"Enter"a basıp içeriğe geçin

Samiriye’ye Yerleşenler – II. Krallar 17

Asur Kralı İsrailliler’in yerine Babil, Kuta, Avva, Hama ve Sefarvayim’den insanlar getirtip Samiriye kentlerine yerleştirdi. Bunlar Samiriye’yi mülk edinip oradaki kentlerde yaşamaya başladılar. Oralara ilk yerleştiklerinde RAB’be tapınmadılar. Bu yüzden RAB aslanlar göndererek bazılarını öldürttü. Asur Kralı’na, “Sürdüğün ve Samiriye kentlerine yerleştirdiğin uluslar Samiriye ilahının yasasını bilmiyorlar. O da üzerlerine aslanlar gönderiyor” diye haber salındı, “Bu yüzden aslanlara yem oluyorlar. Çünkü ülke ilahının yasasından haberleri yok.”
Bunun üzerine Asur Kralı şu buyruğu verdi: “Samiriye’den sürülen kâhinlerden birini geri gönderin, gidip orada yaşasın ve ülke ilahının yasasını onlara öğretsin.” Samiriye’den sürülen kâhinlerden biri gelip Beytel’e yerleşti ve RAB’be nasıl tapınacaklarını onlara öğretmeye başladı.

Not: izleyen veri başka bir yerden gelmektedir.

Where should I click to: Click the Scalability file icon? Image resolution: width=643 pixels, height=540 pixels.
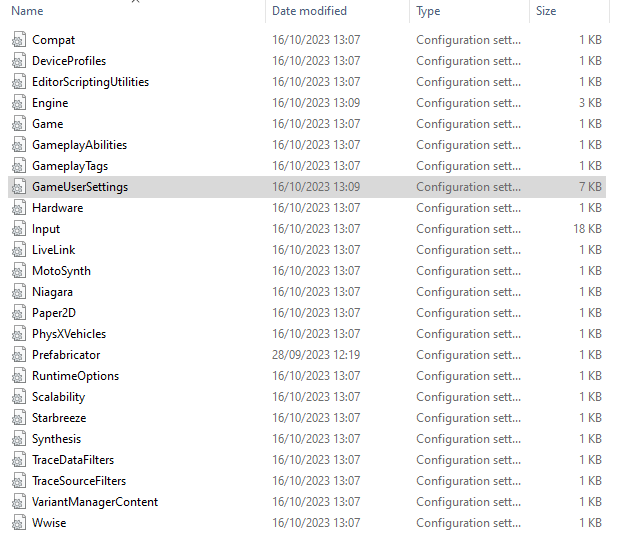[x=19, y=397]
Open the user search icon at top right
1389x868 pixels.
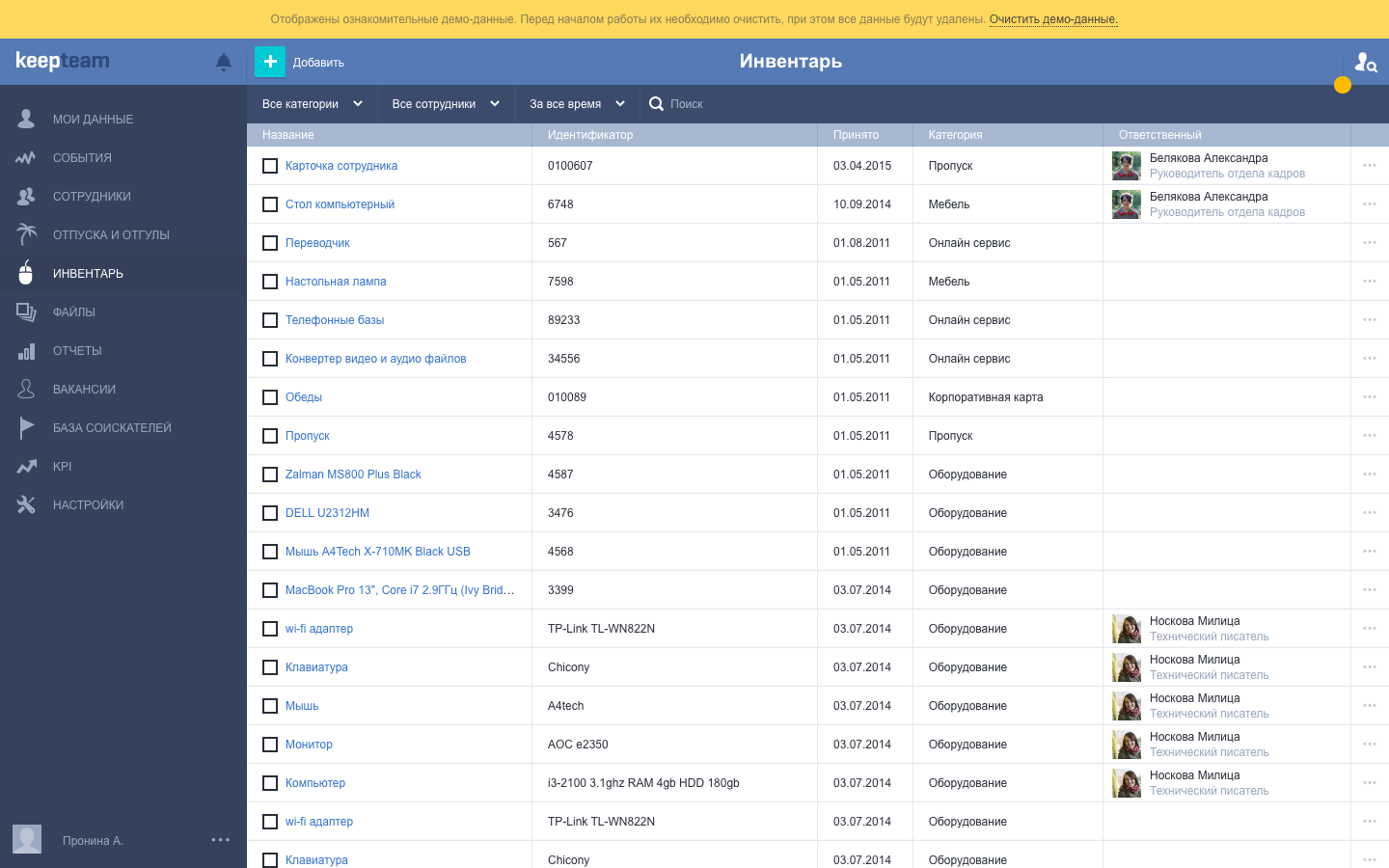coord(1365,62)
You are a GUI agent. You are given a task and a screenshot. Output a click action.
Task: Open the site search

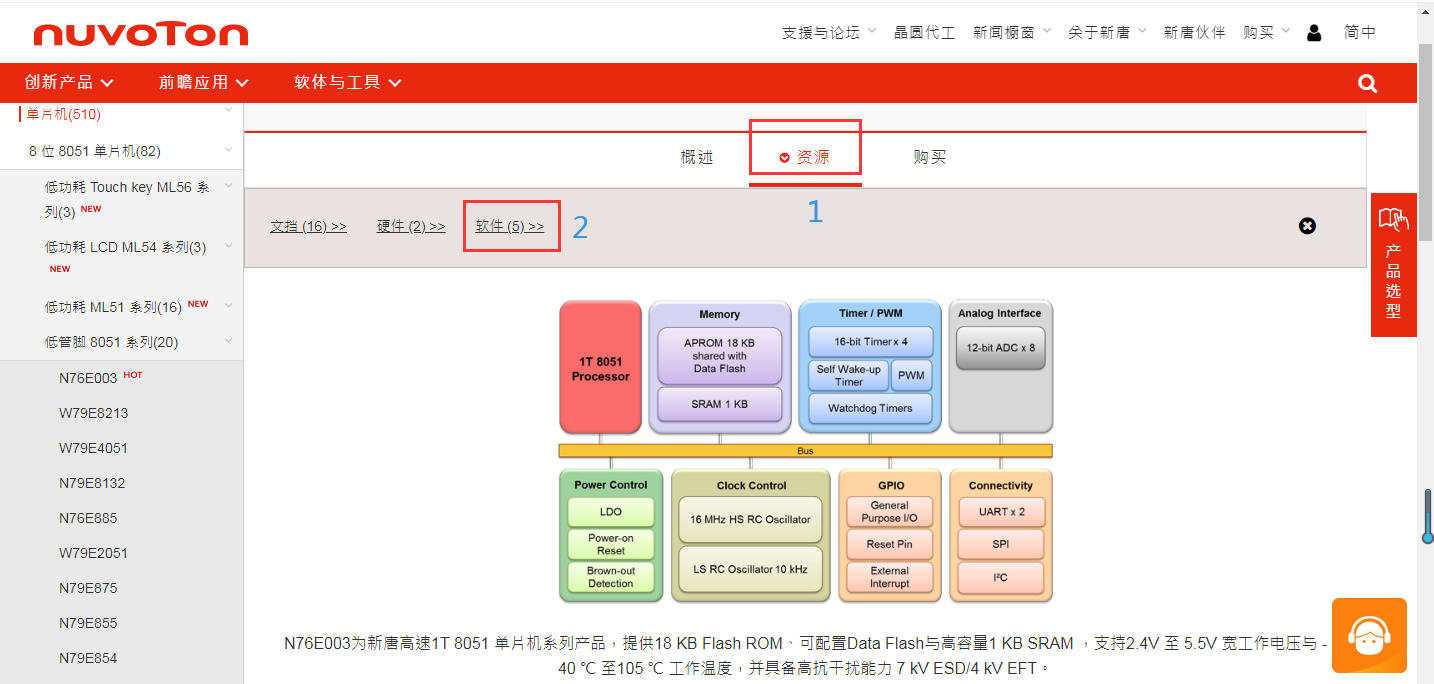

Gelgelelim Samiriye kentlerine yerleşen her ulus kendi ilahlarını yaptı. Samiriyeliler’in yapmış olduğu tapınma yerlerindeki yapılara bu ilahları koydular. Babil halkı Sukkot-Benot, Kuta halkı Nergal, Hama halkı Aşima, Avva halkı ise Nivhaz ve Tartak adındaki ilahlarını yaptılar. Sefarvayim halkı ise oğullarını ilahları Adrammelek ve Anammelek’e yakarak kurban ettiler. Bir yandan RAB’be tapınıyor, öte yandan tapınma yerlerindeki yapılarda görev yapmak üzere aralarından rasgele kâhinler seçiyorlardı. Böylece hem RAB’be tapınıyorlar, hem de aralarından geldikleri ulusların törelerine göre kendi ilahlarına kulluk ediyorlardı.
Bugün de eski törelerine göre yaşıyorlar. Ne RAB’be tapınıyorlar, ne de RAB’bin İsrail adını verdiği Yakup’un oğulları için koymuş olduğu kurallara, ilkelere, yasalara, buyruklara uyuyorlar. RAB Yakupoğulları’yla antlaşma yapmış ve onlara şöyle buyurmuştu: “Başka ilahlara tapmayacak, önlerinde eğilmeyecek, onlara kulluk etmeyecek, kurban kesmeyeceksiniz. Yalnızca ulu gücüyle her yere erişen eliyle sizleri Mısır’dan çıkaran RAB’be tapınacaksınız. O’nun önünde eğilip O’na kurban keseceksiniz. Sizler için yazmış olduğu kuralları, ilkeleri, yasaları, buyrukları her zaman yerine getirmeye özen gösterecek ve başka ilahlara tapmayacaksınız. Sizinle yaptığım antlaşmayı unutmayacak ve başka ilahlara tapmayacaksınız. Yalnız Tanrınız RAB’be tapacaksınız. O sizi bütün düşmanlarınızın elinden kurtaracak.”
Ne var ki Samiriye’ye yerleşenler buna kulak asmadılar ve eski törelerine göre yaşamaya devam ettiler. Bu uluslar aynı zamanda hem RAB’be, hem de putlarına tapıyorlardı. Çocukları ve torunları da bugüne dek ataları gibi yaşıyorlar.